Pour le moment, nous attirerons principalement l’attention sur ce fait que c’est une représentation mentale consciente qui détermine le mouvement inconscient. Supposons par exemple qu’on demande au sujet quel est son âge ; au moment où il répond : dix-huit ans, et même quelques secondes avant qu’il réponde, la plume qu’on a eu soin de glisser entre l’index et le pouce de sa main anesthésique, fait la même réponse écrite. Le sujet a la représentation consciente de son âge, il n’a pas la conscience de ce qu’il écrit.

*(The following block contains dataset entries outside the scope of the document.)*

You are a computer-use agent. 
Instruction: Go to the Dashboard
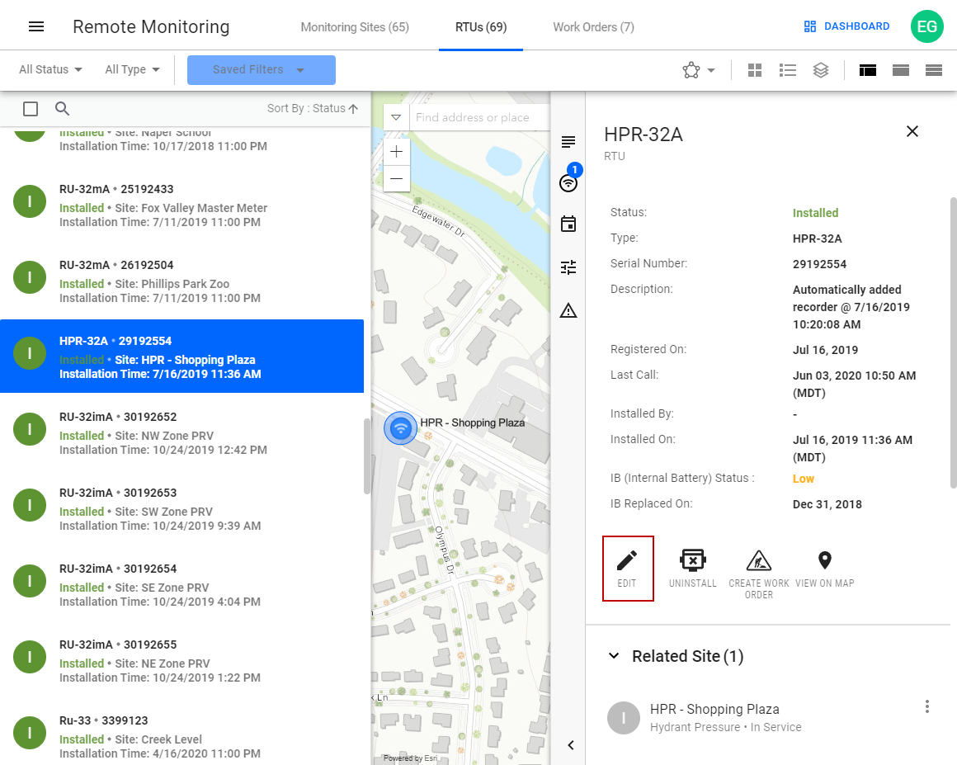click(x=847, y=26)
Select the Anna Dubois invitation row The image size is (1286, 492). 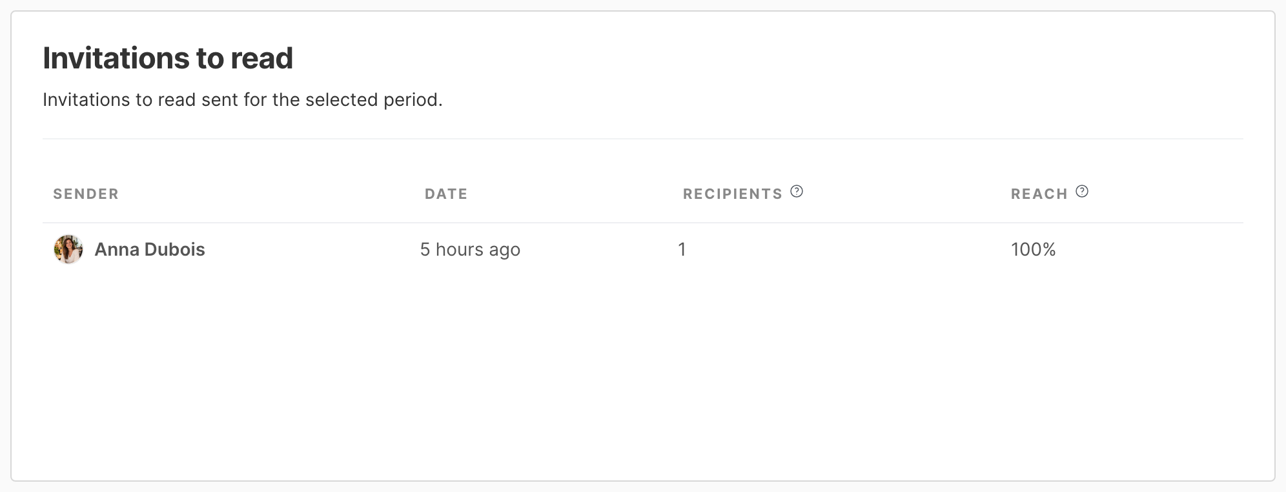click(x=643, y=249)
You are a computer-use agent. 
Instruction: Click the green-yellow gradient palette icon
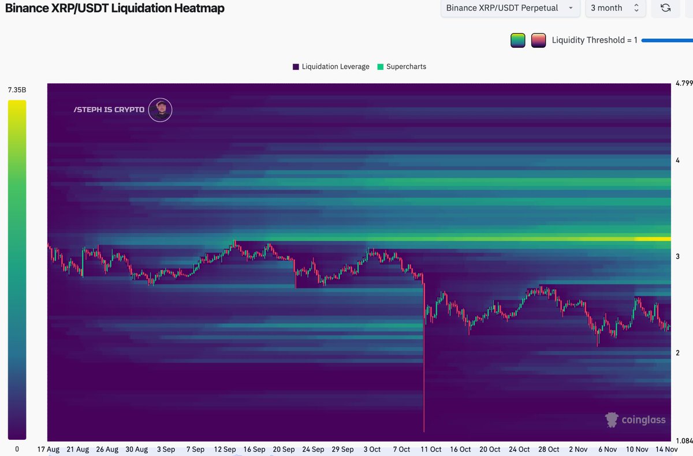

Le processus psycho-moteur qui se produit est conscient dans sa première moitié, inconscient dans la seconde. Le fait est fort intéressant, et nous allons voir tout à l’heure quelle conclusion on peut en tirer.

Essayons de fixer exactement le point où l’acte cesse d’être conscient et, pour cela, faisons une analyse sommaire de cet acte. Le sujet pense à son âge, ou au nom d’une personne, ou à un fait quelconque, mais il ne songe pas à les écrire, et il ne sait pas qu’il les écrit. Ce qui appartient à sa conscience, c’est la représentation mentale de la personne ou de la chose, et rien de plus ; à cette représentation vient s’ajouter une image motrice graphique, qui détermine le mouvement de la main ; mais cette image motrice graphique est inconsciente. Au reste la mémoire musculaire est inconsciente comme la sensibilité musculaire dans toute l’étendue du membre anesthésique.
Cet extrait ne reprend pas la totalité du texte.